Objective. Recast the lines of the records below as a numbered list, from the line with "Where should I" up to and including the line with "click(11, 58)", leaving out blank lines and any pictures.

Data provided.
-*-

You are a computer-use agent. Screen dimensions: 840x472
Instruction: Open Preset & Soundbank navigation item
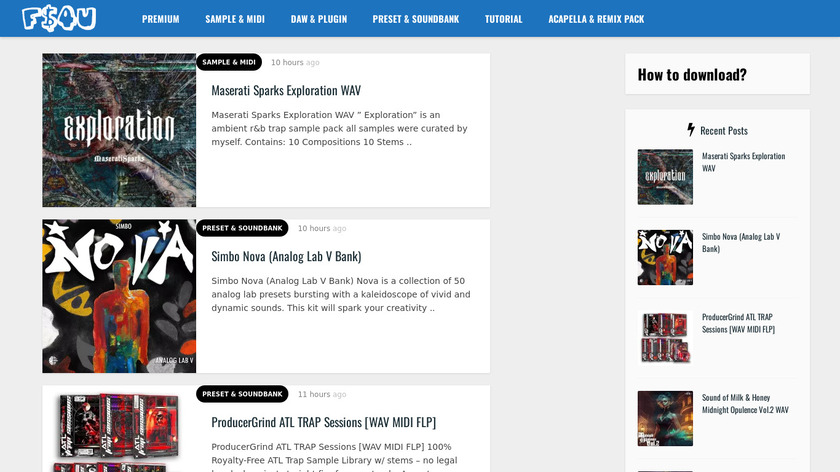pos(416,19)
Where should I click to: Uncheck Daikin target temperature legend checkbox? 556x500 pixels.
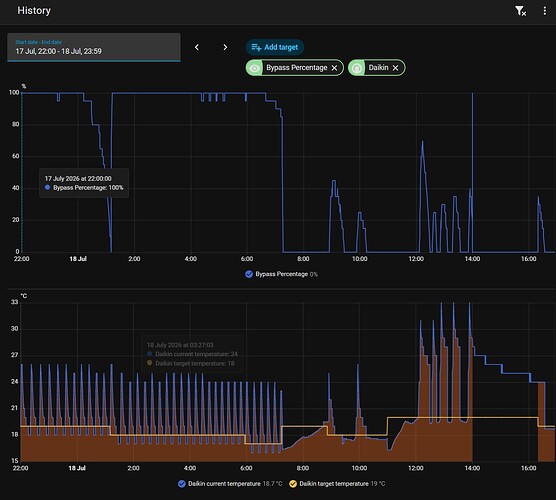click(x=293, y=484)
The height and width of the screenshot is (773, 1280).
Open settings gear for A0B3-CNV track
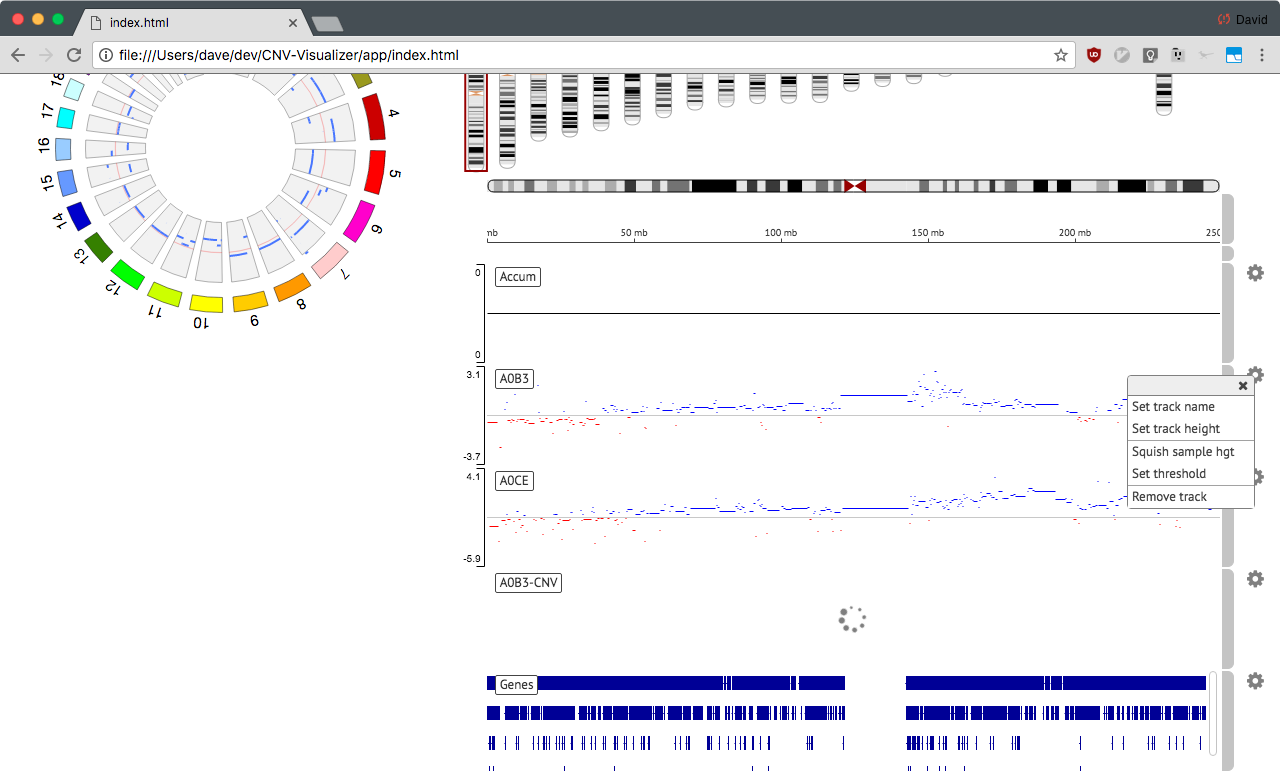click(x=1255, y=579)
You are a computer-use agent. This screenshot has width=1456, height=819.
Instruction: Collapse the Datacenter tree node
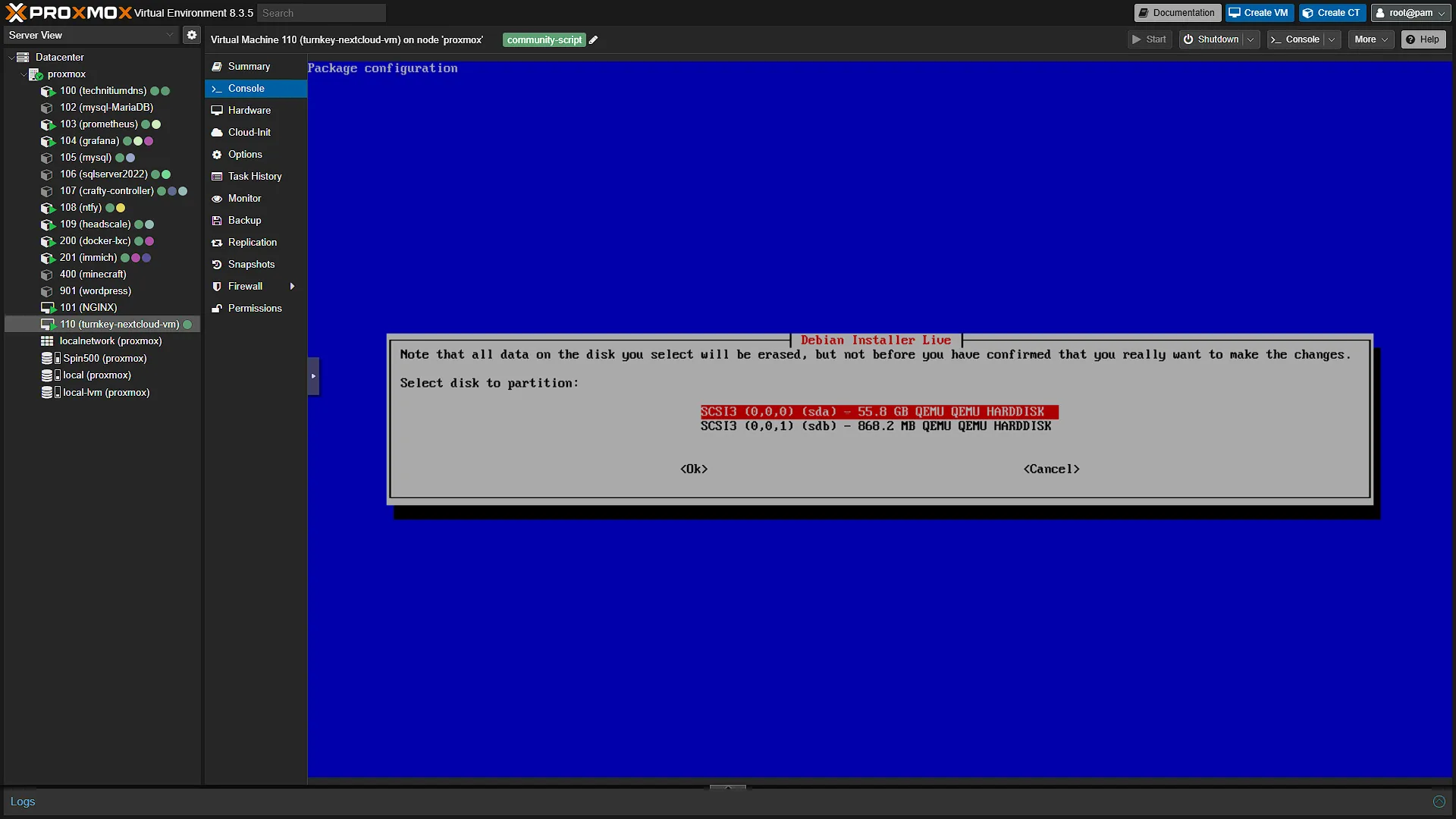click(11, 58)
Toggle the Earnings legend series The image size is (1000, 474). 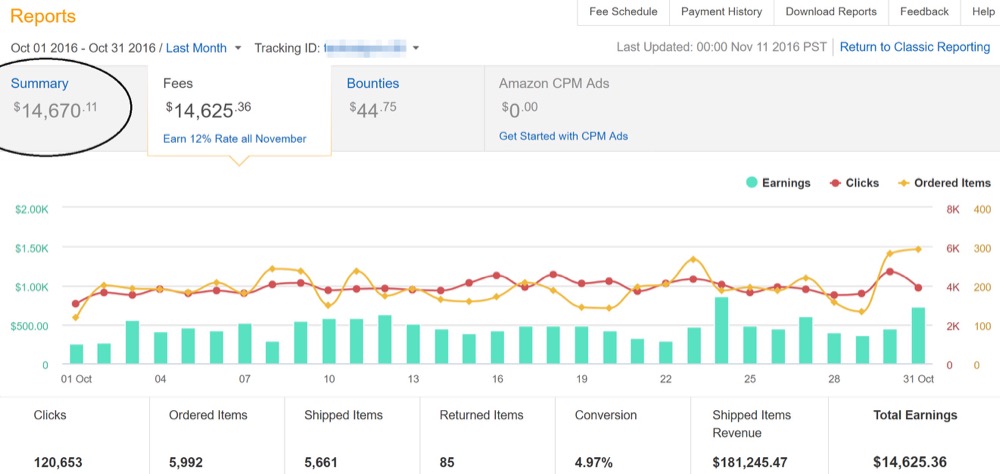click(x=778, y=183)
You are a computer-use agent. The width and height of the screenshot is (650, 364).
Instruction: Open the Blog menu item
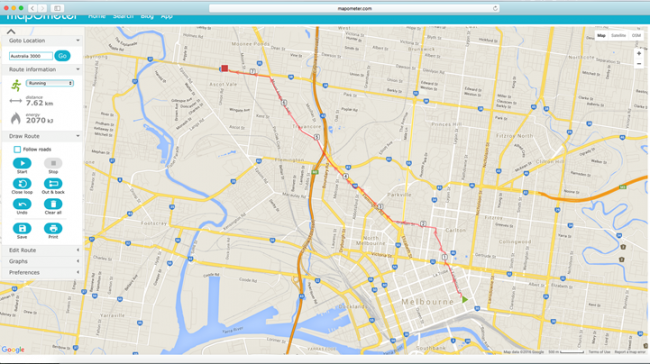(147, 17)
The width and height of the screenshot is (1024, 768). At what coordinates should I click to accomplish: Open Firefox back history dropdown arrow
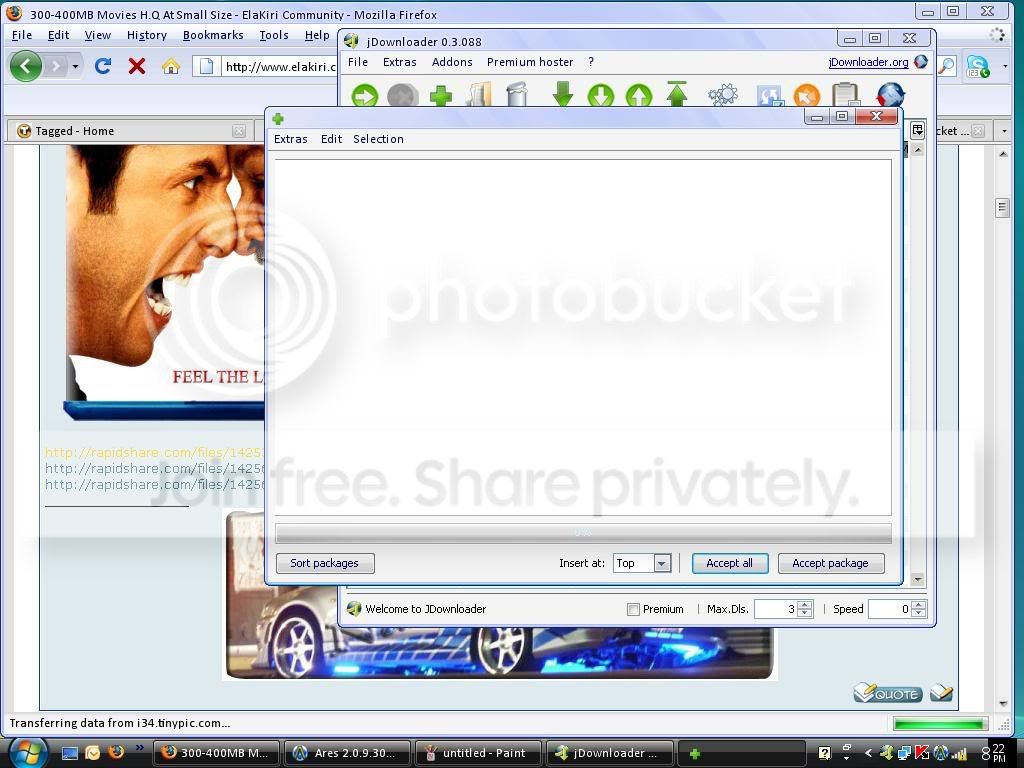click(75, 66)
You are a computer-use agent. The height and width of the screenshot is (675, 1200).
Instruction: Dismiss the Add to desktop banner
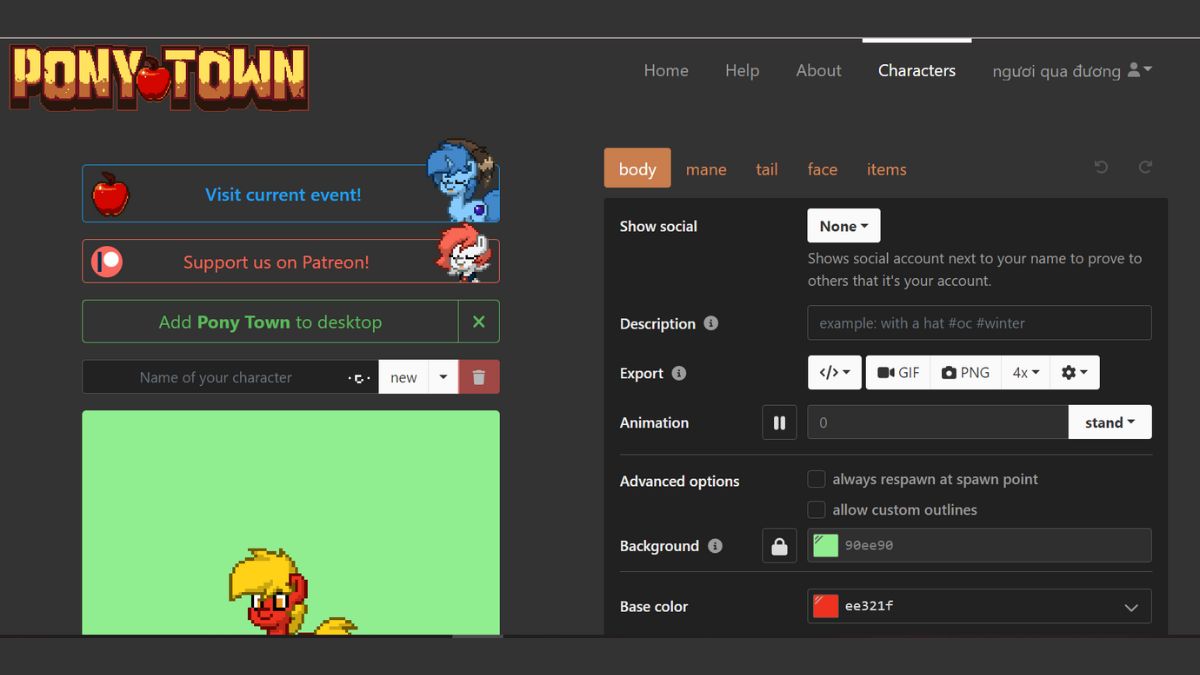[479, 322]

-*-

The answer.
1. Where should I click to: Uncheck Daikin target temperature legend checkbox? 556x500 pixels.
2. click(x=293, y=484)
3. The height and width of the screenshot is (773, 1280).
4. Open settings gear for A0B3-CNV track
5. click(x=1255, y=579)
6. You are a computer-use agent. This screenshot has width=1456, height=819.
7. Instruction: Collapse the Datacenter tree node
8. click(11, 58)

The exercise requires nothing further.